◆ **PROVIDED PASSAGE**:
----
DIY | ”COUNTERFEIT EDUCATORS” | Infrastructure ---> exaptive pedagogies ----> noncompliant learning
Nicola Twilley and the Geoff Manaugh's "Landscapes of Quarantine" Project:
- independent
- multi-disciplinary design studio based in New York City
- eight Tuesday evening workshops in Fall 2009
- 14 participants gathered to discuss the spatial implications of quarantine
- unaffiliated
- free
"You don't need a campus or even a dedicated building (or room); you need a schedule, some colored markers, a stack of plastic cups, maybe a Google Groups account, and a willingness to participate in a structured conversation. In fact, Nicola Twilley of Edible Geography and I have been joking that we wanted to start a kind of counterfeit university—that is, a form of continuing education that models itself on, and masquerades as, the very academic studio system it is meant to supplement (but not replace)." --Geoff Manaugh, BLDG BLOG

Landscapes of Quarantine fall studio, image Geoff Manaugh
In Fall 2009, two bloggers, Nicola Twilley and Geoff Manaugh (known collaboratively as Future Plural), convened an on-site "counterfeit" studio, which conducted collective archival and field research. It was informed by unofficial consultants who gave talks and answered questions, and culminated in a month-long exhibition in a storefront for art and architecture.The focus of the project was the spatial implications of quarantine, and it ended up addressing: airport quarantine facilities, Level 5 biohazard wards, invasive species, agricultural regulations, swine-flu infected tourists confined to their hotel rooms, lawsuits over citizens' rights to resist involuntary quarantine, horror films, World Health Organization plans for controlling the spread of pandemics, lunar soil samples, and nuclear waste repositories.
Quarantine was explored as a question of infrastructural solutions to the epidemics caused by "outbreaks"--unwanted flows of people, pathogens, materials, and behaviors. As an ancient spatial practice, quarantine is characterized by infrastructural architectures and other forms of "underlying connective tissues" that are designed to reverse the usual functions of infrastructure. Instead of enhancing flows, they seek instead to achieve enforced immobility and sequestering for the common good.
----
◆ **RECORD SET**:
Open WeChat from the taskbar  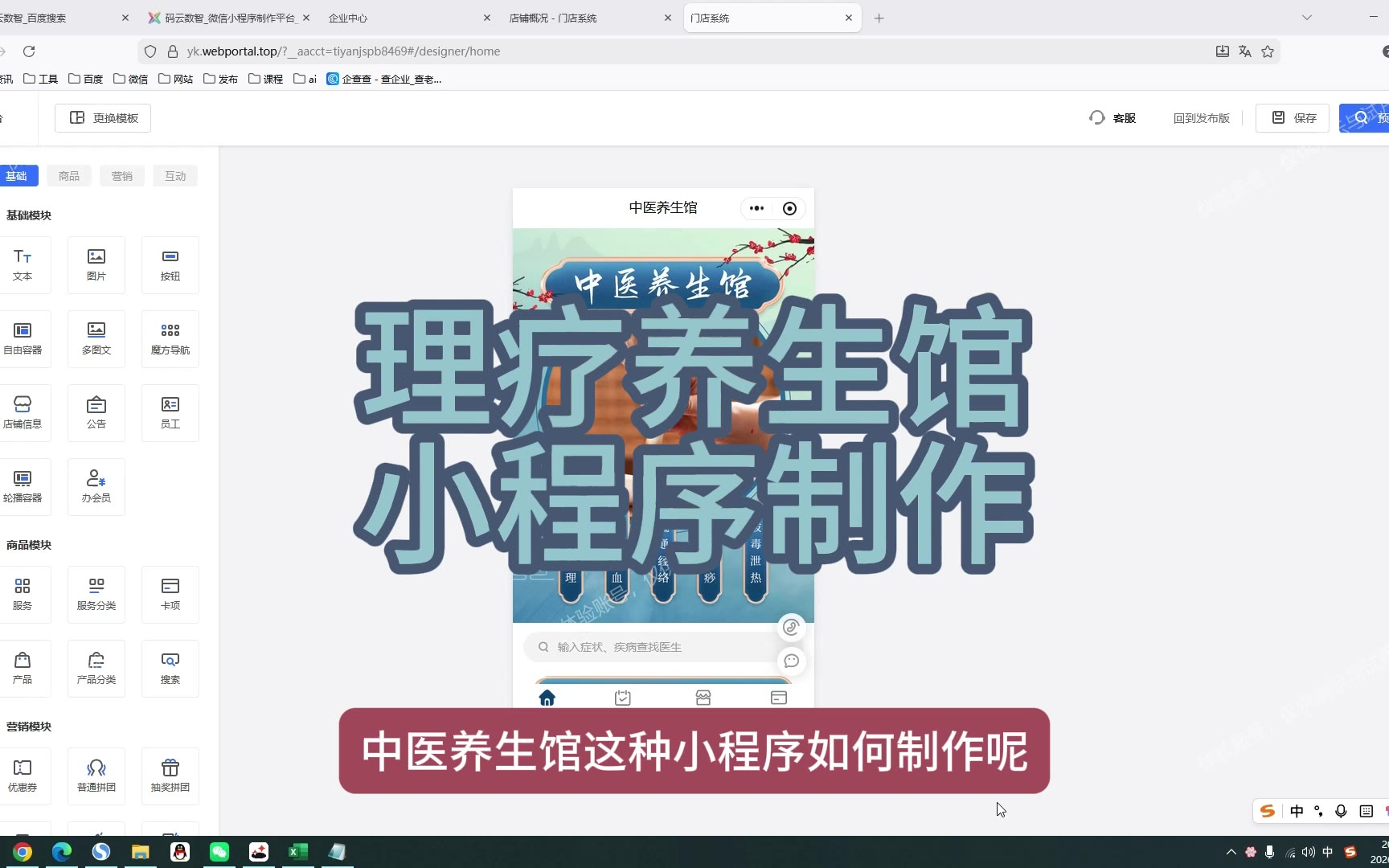click(219, 852)
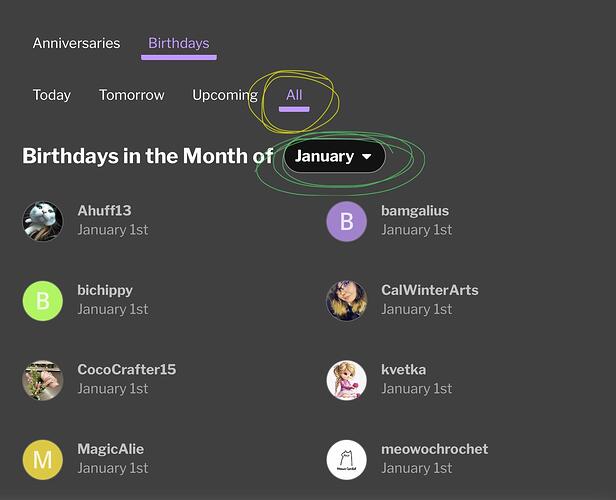
Task: Click MagicAlie yellow M avatar
Action: (42, 460)
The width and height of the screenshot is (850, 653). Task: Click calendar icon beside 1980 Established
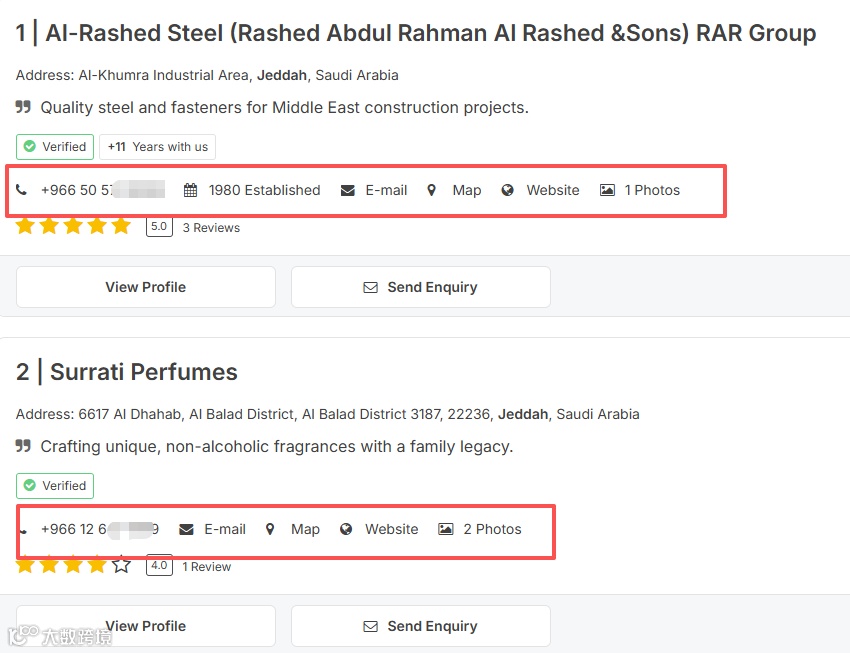[x=190, y=190]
----
◆ **TASK ITEM**: Decide whether each statement agrees with the Landscapes of Quarantine text: (a) the studio held eight workshops on Tuesday evenings in Fall 2009; (b) the project ended with an exhibition lasting a full year; (c) the text describes the infrastructure of quarantine as working to enhance flows. For each, answer yes or no and quote the deciding words.

◆ **REPLY TO THE EXERCISE**:
(a) Yes: "eight Tuesday evening workshops in Fall 2009"
(b) No: "culminated in a month-long exhibition in a storefront for art and architecture"
(c) No: "Instead of enhancing flows, they seek instead to achieve enforced immobility and sequestering for the common good."